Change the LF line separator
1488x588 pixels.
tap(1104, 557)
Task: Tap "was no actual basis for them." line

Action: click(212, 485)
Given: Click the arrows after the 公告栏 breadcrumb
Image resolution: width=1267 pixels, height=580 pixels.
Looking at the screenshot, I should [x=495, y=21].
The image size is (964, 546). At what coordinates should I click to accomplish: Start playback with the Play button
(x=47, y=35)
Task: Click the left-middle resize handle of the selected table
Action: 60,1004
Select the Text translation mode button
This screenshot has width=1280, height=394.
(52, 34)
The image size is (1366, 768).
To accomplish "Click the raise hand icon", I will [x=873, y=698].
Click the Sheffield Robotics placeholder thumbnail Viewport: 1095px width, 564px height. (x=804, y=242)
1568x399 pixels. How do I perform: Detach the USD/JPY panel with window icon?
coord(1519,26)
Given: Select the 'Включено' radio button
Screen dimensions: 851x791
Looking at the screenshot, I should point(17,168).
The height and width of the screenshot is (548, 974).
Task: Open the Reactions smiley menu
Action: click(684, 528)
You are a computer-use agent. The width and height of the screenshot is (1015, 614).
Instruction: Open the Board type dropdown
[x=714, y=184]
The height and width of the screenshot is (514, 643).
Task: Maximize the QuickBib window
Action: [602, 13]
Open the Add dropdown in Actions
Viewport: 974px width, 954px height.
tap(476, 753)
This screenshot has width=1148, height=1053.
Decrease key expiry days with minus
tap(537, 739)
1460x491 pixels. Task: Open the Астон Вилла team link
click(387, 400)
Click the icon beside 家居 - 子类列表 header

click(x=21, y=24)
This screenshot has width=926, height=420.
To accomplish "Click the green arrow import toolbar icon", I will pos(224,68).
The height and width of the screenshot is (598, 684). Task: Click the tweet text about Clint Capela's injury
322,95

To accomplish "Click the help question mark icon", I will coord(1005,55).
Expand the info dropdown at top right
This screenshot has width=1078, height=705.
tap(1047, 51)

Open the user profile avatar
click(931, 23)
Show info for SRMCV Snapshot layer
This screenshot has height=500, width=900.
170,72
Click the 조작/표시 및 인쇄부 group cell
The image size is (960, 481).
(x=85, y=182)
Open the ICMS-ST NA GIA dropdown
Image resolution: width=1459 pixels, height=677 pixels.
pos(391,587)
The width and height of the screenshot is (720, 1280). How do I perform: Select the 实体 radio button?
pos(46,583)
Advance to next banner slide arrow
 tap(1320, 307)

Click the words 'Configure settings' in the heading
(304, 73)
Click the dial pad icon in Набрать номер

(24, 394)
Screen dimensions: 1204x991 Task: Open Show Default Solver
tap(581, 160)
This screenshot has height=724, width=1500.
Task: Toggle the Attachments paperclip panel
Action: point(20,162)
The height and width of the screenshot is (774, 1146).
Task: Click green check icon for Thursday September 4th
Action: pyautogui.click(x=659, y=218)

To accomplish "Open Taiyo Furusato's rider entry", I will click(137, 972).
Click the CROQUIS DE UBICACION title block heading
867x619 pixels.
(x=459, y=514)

○ ○ ○ ○

▶ Instructions to follow
In the listing above, the line with "Expand the info dropdown at top right" and every line after it must be set down word for word, and no other line.

▶ Response to this exercise
Expand the info dropdown at top right
This screenshot has width=1078, height=705.
tap(1047, 51)

Open the user profile avatar
click(931, 23)
Show info for SRMCV Snapshot layer
This screenshot has height=500, width=900.
170,72
Click the 조작/표시 및 인쇄부 group cell
The image size is (960, 481).
(x=85, y=182)
Open the ICMS-ST NA GIA dropdown
Image resolution: width=1459 pixels, height=677 pixels.
pos(391,587)
The width and height of the screenshot is (720, 1280). How do I perform: Select the 实体 radio button?
pos(46,583)
Advance to next banner slide arrow
 tap(1320, 307)

Click the words 'Configure settings' in the heading
(304, 73)
Click the dial pad icon in Набрать номер

(24, 394)
Screen dimensions: 1204x991 Task: Open Show Default Solver
tap(581, 160)
This screenshot has height=724, width=1500.
Task: Toggle the Attachments paperclip panel
Action: point(20,162)
The height and width of the screenshot is (774, 1146).
Task: Click green check icon for Thursday September 4th
Action: pyautogui.click(x=659, y=218)

To accomplish "Open Taiyo Furusato's rider entry", I will click(137, 972).
Click the CROQUIS DE UBICACION title block heading
867x619 pixels.
(x=459, y=514)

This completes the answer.